→ **Prompt**
Convert the listing below into a JSON list of strings, with one string per line and blank lines omitted.

▬▬▬▬▬▬

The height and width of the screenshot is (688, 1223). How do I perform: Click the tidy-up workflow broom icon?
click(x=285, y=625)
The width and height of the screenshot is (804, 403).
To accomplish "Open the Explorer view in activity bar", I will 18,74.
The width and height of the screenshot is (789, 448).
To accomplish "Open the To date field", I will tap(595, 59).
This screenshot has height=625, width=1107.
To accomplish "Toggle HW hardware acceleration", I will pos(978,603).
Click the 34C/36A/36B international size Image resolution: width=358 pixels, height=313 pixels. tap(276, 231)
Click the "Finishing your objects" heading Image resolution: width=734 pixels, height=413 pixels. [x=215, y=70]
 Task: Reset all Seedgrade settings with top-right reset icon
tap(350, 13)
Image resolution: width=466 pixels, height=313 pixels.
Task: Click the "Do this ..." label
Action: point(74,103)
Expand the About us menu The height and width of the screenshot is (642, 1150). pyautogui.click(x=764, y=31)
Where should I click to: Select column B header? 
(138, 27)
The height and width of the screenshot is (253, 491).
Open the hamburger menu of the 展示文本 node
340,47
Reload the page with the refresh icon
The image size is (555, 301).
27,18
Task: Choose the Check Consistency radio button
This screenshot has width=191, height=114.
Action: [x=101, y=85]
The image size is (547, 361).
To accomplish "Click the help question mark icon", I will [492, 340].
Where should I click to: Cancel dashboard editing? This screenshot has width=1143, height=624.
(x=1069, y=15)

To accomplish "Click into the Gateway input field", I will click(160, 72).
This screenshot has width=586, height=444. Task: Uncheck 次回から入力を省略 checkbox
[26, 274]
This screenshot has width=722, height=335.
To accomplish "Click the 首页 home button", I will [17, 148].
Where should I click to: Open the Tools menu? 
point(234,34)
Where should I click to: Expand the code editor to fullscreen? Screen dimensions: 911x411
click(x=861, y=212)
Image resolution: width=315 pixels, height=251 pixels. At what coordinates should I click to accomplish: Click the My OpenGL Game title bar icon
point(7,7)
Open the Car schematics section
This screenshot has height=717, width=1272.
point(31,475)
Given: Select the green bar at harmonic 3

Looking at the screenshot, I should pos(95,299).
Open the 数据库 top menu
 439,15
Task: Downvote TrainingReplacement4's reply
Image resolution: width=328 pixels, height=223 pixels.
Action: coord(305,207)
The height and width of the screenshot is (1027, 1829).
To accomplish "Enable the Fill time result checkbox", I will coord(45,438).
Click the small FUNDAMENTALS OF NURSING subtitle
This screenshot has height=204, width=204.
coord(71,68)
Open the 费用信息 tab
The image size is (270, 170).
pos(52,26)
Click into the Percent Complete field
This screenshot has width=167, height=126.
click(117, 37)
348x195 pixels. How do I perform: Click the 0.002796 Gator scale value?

▬▬▬▬▬▬

→ **Result of this exercise**
[
  "The height and width of the screenshot is (688, 1223). How do I perform: Click the tidy-up workflow broom icon?",
  "click(x=285, y=625)",
  "The width and height of the screenshot is (804, 403).",
  "To accomplish \"Open the Explorer view in activity bar\", I will 18,74.",
  "The width and height of the screenshot is (789, 448).",
  "To accomplish \"Open the To date field\", I will tap(595, 59).",
  "This screenshot has height=625, width=1107.",
  "To accomplish \"Toggle HW hardware acceleration\", I will pos(978,603).",
  "Click the 34C/36A/36B international size Image resolution: width=358 pixels, height=313 pixels. tap(276, 231)",
  "Click the \"Finishing your objects\" heading Image resolution: width=734 pixels, height=413 pixels. [x=215, y=70]",
  " Task: Reset all Seedgrade settings with top-right reset icon",
  "tap(350, 13)",
  "Image resolution: width=466 pixels, height=313 pixels.",
  "Task: Click the \"Do this ...\" label",
  "Action: point(74,103)",
  "Expand the About us menu The height and width of the screenshot is (642, 1150). pyautogui.click(x=764, y=31)",
  "Where should I click to: Select column B header? ",
  "(138, 27)",
  "The height and width of the screenshot is (253, 491).",
  "Open the hamburger menu of the 展示文本 node",
  "340,47",
  "Reload the page with the refresh icon",
  "The image size is (555, 301).",
  "27,18",
  "Task: Choose the Check Consistency radio button",
  "This screenshot has width=191, height=114.",
  "Action: [x=101, y=85]",
  "The image size is (547, 361).",
  "To accomplish \"Click the help question mark icon\", I will [492, 340].",
  "Where should I click to: Cancel dashboard editing? This screenshot has width=1143, height=624.",
  "(x=1069, y=15)",
  "To accomplish \"Click into the Gateway input field\", I will click(160, 72).",
  "This screenshot has width=586, height=444. Task: Uncheck 次回から入力を省略 checkbox",
  "[26, 274]",
  "This screenshot has width=722, height=335.",
  "To accomplish \"Click the 首页 home button\", I will [17, 148].",
  "Where should I click to: Open the Tools menu? ",
  "point(234,34)",
  "Where should I click to: Expand the code editor to fullscreen? Screen dimensions: 911x411",
  "click(x=861, y=212)",
  "Image resolution: width=315 pixels, height=251 pixels. At what coordinates should I click to accomplish: Click the My OpenGL Game title bar icon",
  "point(7,7)",
  "Open the Car schematics section",
  "This screenshot has height=717, width=1272.",
  "point(31,475)",
  "Given: Select the green bar at harmonic 3",
  "Looking at the screenshot, I should pos(95,299).",
  "Open the 数据库 top menu",
  " 439,15",
  "Task: Downvote TrainingReplacement4's reply",
  "Image resolution: width=328 pixels, height=223 pixels.",
  "Action: coord(305,207)",
  "The height and width of the screenshot is (1027, 1829).",
  "To accomplish \"Enable the Fill time result checkbox\", I will coord(45,438).",
  "Click the small FUNDAMENTALS OF NURSING subtitle",
  "This screenshot has height=204, width=204.",
  "coord(71,68)",
  "Open the 费用信息 tab",
  "The image size is (270, 170).",
  "pos(52,26)",
  "Click into the Percent Complete field",
  "This screenshot has width=167, height=126.",
  "click(117, 37)",
  "348x195 pixels. How do I perform: Click the 0.002796 Gator scale value?"
]